In versions earlier than Elasticsearch V7.0, each index is configured with five primary shards and each primary shard is configured with one replica shard by default. In Elasticsearch V7.0 and later, each index is configured with one primary shard and one replica shard by default.
Before you plan shards, take note of the following items:
Volume of data stored on each index
Whether the volume will increase
Whether you will delete or merge temporary indexes on a regular basis
Therefore, Alibaba Cloud provides the following guidelines for you to plan shards. These guidelines are for reference only.
Before you allocate shards, evaluate the volume of data that you want to store. If the total data volume is large, write a small amount of data to reduce the workloads of your Elasticsearch cluster. In this case, configure multiple primary shards for each index and one replica shard for each primary shard. If both the total data volume and the volume of data that you want to write are small, configure one primary shard for each index and one or more replica shards for each primary shard.
Make sure that the size of each shard is no more than 30 GiB. In special cases, the size can be no more than 50 GiB. If the evaluated data volume exceeds the limit, you must properly allocate shards before you create indexes. You can reindex data for these indexes in the future. Reindexing data ensures the normal running of your Elasticsearch cluster but is time-consuming.Note
If the evaluated data volume is less than 30 GiB, you can configure one primary shard for each index and multiple replica shards for each primary shard.

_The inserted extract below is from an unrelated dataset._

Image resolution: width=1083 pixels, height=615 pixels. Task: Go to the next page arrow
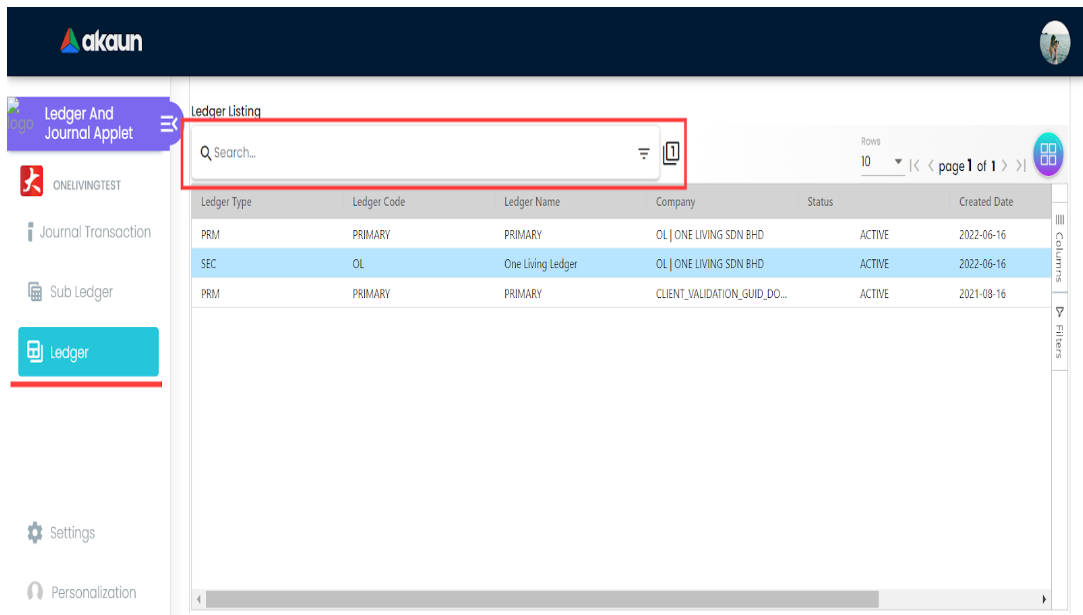coord(1004,166)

This achieves load balancing. For example, the size of each index is 20 GiB, and your Elasticsearch cluster contains five data nodes. In this case, you can configure one primary shard for each index and four replica shards for each primary shard.
In log analytics scenarios or scenarios that require extremely large indexes, make sure that the size of each shard is no more than 100 GiB.

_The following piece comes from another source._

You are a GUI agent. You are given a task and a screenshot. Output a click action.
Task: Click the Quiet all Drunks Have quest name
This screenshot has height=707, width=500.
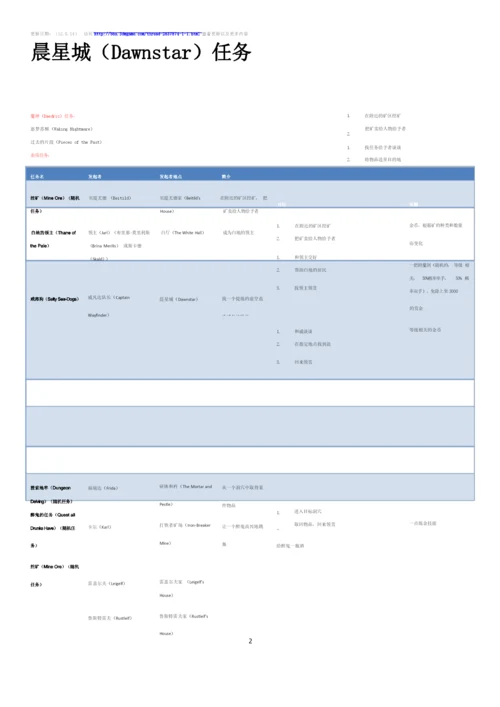(x=53, y=530)
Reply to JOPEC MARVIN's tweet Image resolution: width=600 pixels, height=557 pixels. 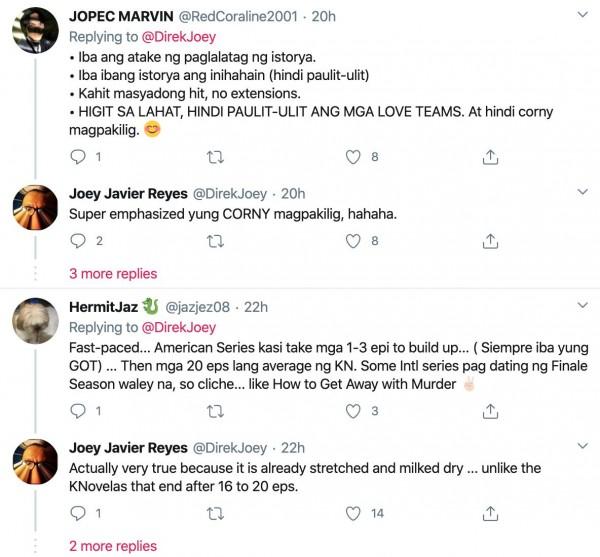point(79,157)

The total number of primary shards and replica shards is the same as or a multiple of the number of data nodes.Note
The more primary shards, the more performance overheads of an Elasticsearch cluster.
Configure a maximum of five shards for each index on a node.
Calculate the number of shards for all indexes on a single node by using one of the following formulas:
For clusters with small specifications: Number of shards on a single data node = Memory size of the data node × 30
For clusters with large specifications: Number of shards on a single data node = Memory size of the data node × 50
When you calculate the number of shards, you must also take data volume into account. If the data volume is less than 1 TB, we recommend that you calculate the number of shards by using the formula for clusters with small specifications.
By default, the maximum number of shards on a single node in an Elasticsearch V7.X cluster is 1,000. We recommend that you do not change the maximum number. If you want to change the number of shards on a single node, you can expand node capacity and change the number before you use the cluster.
Add at least two independent client nodes. The ratio of client nodes to data nodes must be 1:5, and the vCPU-to-memory ratio of each client node must be 1:4 or 1:8. For example, your Elasticsearch cluster contains 10 data nodes, and each data node offers 8 vCPUs and 32 GiB of memory. In this case, you can configure two independent client nodes, each of which offers 8 vCPUs and 32 GiB of memory.Note
After you use independent client nodes, you can perform a reduce operation on the evaluation result. In this case, if severe garbage collection (GC) occurs in the reduce stage, data nodes cannot be affected.
If the Auto Indexing feature is enabled, enable index lifecycle management or call an Elasticsearch API operation to delete expired indexes.
Delete small indexes in a timely manner to free up heap memory.